(Entries for locating described items)

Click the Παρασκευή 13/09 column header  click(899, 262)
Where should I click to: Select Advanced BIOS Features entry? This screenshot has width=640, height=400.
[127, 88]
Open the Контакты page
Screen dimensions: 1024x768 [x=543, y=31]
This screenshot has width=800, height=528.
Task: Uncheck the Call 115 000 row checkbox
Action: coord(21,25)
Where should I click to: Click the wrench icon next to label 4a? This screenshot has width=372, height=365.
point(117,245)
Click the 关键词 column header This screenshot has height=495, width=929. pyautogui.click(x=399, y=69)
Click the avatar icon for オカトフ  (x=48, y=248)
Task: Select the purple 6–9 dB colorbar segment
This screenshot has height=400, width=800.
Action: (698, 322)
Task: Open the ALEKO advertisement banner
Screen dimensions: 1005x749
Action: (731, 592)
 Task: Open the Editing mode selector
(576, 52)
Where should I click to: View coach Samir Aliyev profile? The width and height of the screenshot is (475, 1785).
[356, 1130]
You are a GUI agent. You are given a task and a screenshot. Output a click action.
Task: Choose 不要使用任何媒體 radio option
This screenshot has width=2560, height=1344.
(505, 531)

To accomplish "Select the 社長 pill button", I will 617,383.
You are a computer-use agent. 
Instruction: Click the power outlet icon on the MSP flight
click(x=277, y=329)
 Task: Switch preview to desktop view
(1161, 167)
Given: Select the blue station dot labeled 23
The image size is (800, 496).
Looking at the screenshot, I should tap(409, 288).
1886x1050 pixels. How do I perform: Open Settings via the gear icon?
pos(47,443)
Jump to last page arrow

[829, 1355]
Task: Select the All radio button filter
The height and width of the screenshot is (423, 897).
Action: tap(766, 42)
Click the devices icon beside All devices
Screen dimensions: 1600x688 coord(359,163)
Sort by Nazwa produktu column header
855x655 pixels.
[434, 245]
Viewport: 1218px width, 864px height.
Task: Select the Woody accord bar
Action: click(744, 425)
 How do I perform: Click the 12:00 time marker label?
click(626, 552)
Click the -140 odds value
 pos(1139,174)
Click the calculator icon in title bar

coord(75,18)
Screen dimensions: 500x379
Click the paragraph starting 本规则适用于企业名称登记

To be done>
Edit the entries above, replacing every "Where should I click to" with "Where do I click to" and leaving everything else unchanged.

Answer to this task>
Click the Παρασκευή 13/09 column header  click(899, 262)
Where do I click to: Select Advanced BIOS Features entry? This screenshot has width=640, height=400.
[127, 88]
Open the Контакты page
Screen dimensions: 1024x768 [x=543, y=31]
This screenshot has width=800, height=528.
Task: Uncheck the Call 115 000 row checkbox
Action: coord(21,25)
Where do I click to: Click the wrench icon next to label 4a? This screenshot has width=372, height=365.
point(117,245)
Click the 关键词 column header This screenshot has height=495, width=929. pyautogui.click(x=399, y=69)
Click the avatar icon for オカトフ  (x=48, y=248)
Task: Select the purple 6–9 dB colorbar segment
This screenshot has height=400, width=800.
Action: (698, 322)
Task: Open the ALEKO advertisement banner
Screen dimensions: 1005x749
Action: (731, 592)
 Task: Open the Editing mode selector
(576, 52)
Where do I click to: View coach Samir Aliyev profile? The width and height of the screenshot is (475, 1785).
[356, 1130]
You are a GUI agent. You are given a task and a screenshot. Output a click action.
Task: Choose 不要使用任何媒體 radio option
This screenshot has width=2560, height=1344.
(505, 531)

To accomplish "Select the 社長 pill button", I will 617,383.
You are a computer-use agent. 
Instruction: Click the power outlet icon on the MSP flight
click(x=277, y=329)
 Task: Switch preview to desktop view
(1161, 167)
Given: Select the blue station dot labeled 23
The image size is (800, 496).
Looking at the screenshot, I should tap(409, 288).
1886x1050 pixels. How do I perform: Open Settings via the gear icon?
pos(47,443)
Jump to last page arrow

[829, 1355]
Task: Select the All radio button filter
The height and width of the screenshot is (423, 897).
Action: tap(766, 42)
Click the devices icon beside All devices
Screen dimensions: 1600x688 coord(359,163)
Sort by Nazwa produktu column header
855x655 pixels.
[434, 245]
Viewport: 1218px width, 864px height.
Task: Select the Woody accord bar
Action: click(744, 425)
 How do I perform: Click the 12:00 time marker label?
click(626, 552)
Click the -140 odds value
 pos(1139,174)
Click the calculator icon in title bar

coord(75,18)
Screen dimensions: 500x379
Click the paragraph starting 本规则适用于企业名称登记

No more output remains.